When we are paying credit card interest at 18-27% we consider that bad debt because mortgage interest is 6% and auto loan interest is 12%. So we minimize the high credit card interest payments when too much of it is above the other prevailing rates available. When we talk about our interest burden causing personal suffering we each have our own standard. If it means packing a lunch everyday, rarely going out for dinner and riding public transit to work --- we consider it tolerable. When we have to take in roommates or boarders, ride a bicycle in the winter, turn off the cell phone, the cable service and our broadband connection…our interest payments are too high.

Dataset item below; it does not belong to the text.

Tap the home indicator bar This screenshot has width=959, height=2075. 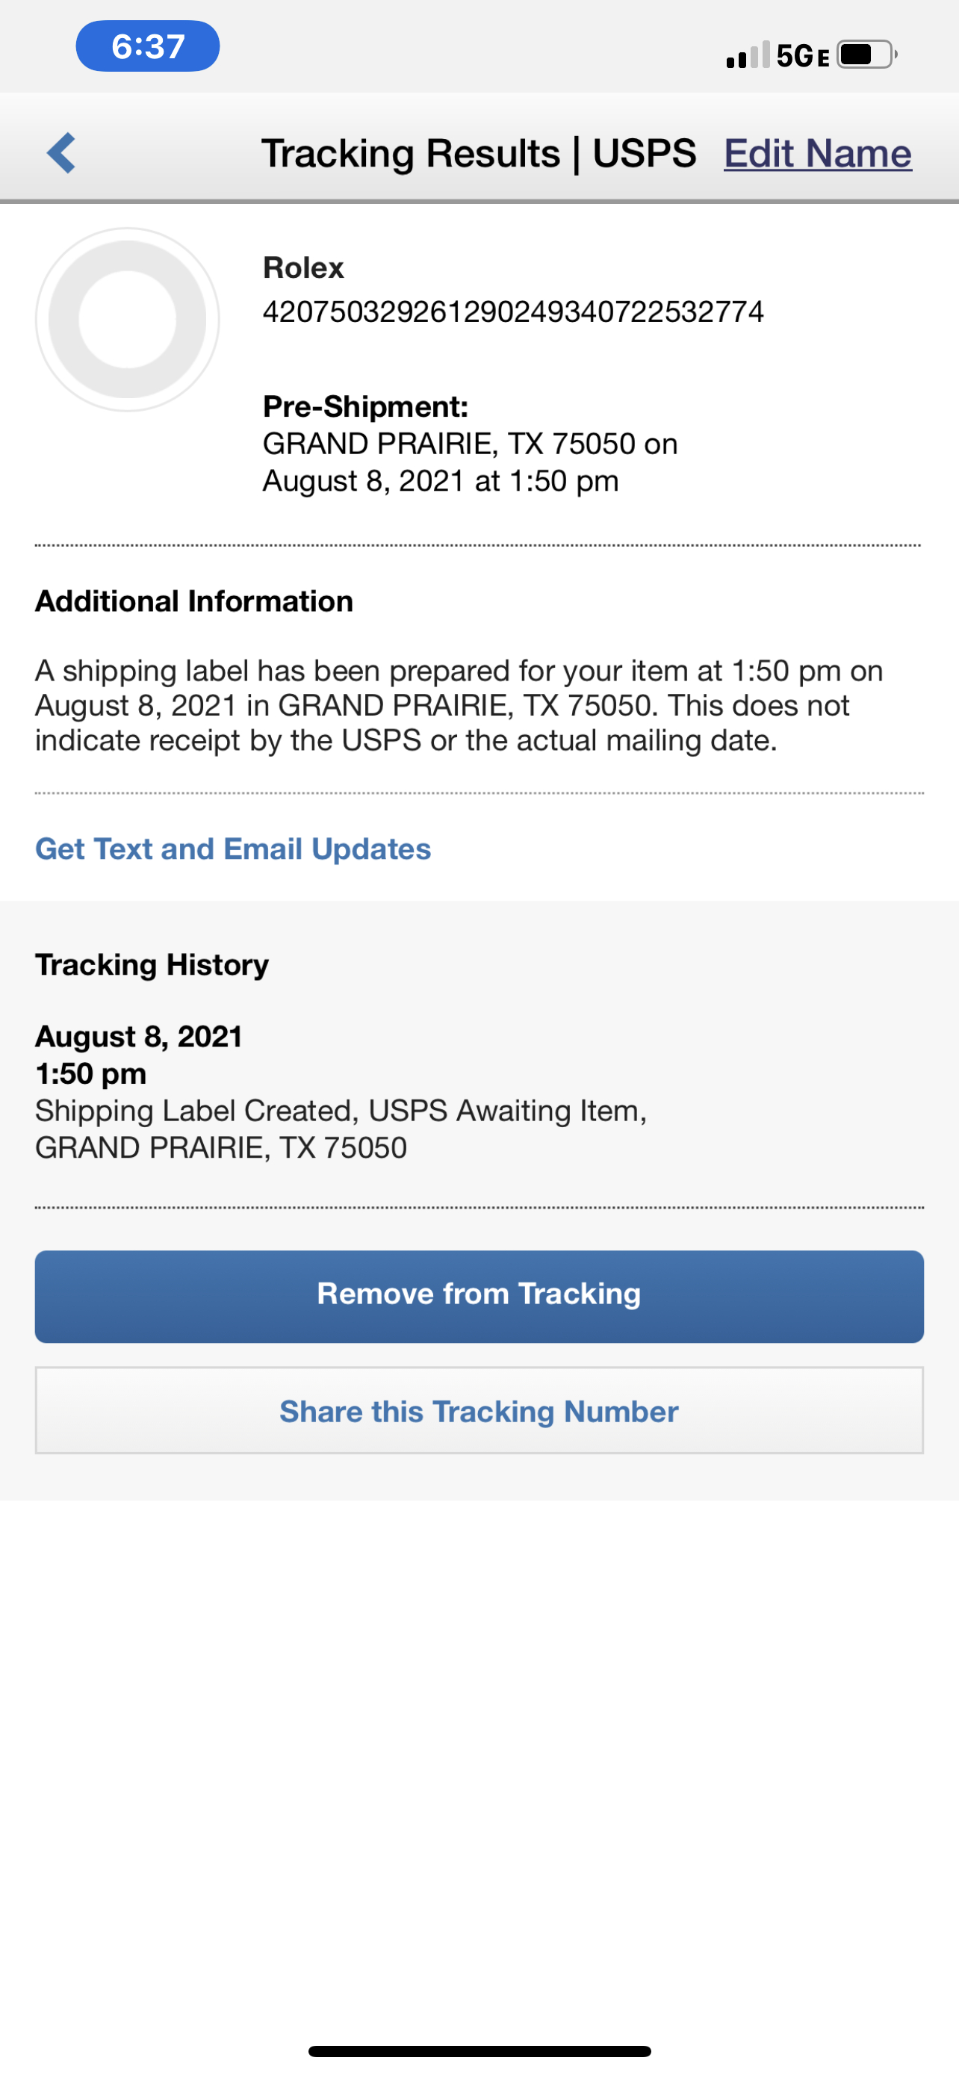479,2051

Let’s settle the first question. The U.S. government always pays the lowest interest rate. Always, that is the definition of the lowest interest rate … what the U.S. Government “bill rate” is the lowest interest.
Interest burden is a different story. The interest on the U.S. national debt is now $350 billion. The same as when George W. Bush became president. In fact it is roughly the same amount as during most of Bill Clinton’s presidency. Tax revenue, is much higher than a decade ago and continues to grow rapidly.
For Bush, this interest burden has been small because
interest rates fell shortly after he took office and his first Congress reduced
some mandatory spending. Bill Clinton
had the worst case of interest payments and mandatory spending (ranging between
45 and 50% of total government revenue) squeezing discretionary spending.
Clinton’s interest burden reached 15% of total tax revenue at one point in his
administration. Interest burden as a
percentage of federal tax revenue had ranged between 5-15% for a long time. It
is currently 12% of total Federal tax revenue.
Summary: the interest squeeze on discretionary spending has at times been serious (under Clinton) but it is not now a problem and won't be for awhile. Bush has more discretionary spending than any president in my life time, real and percentage wise.
Which brings us to the real issue in Washington. How do we stop the mandatory spending that is created by rapidly growing Medicare obligations from eliminating the discretionary spending that remains? Interest rates may and will go up, the national debt may go up, but nothing is going to have the impact on reducing discretionary spending of uncontrollable rising Medicare expenses.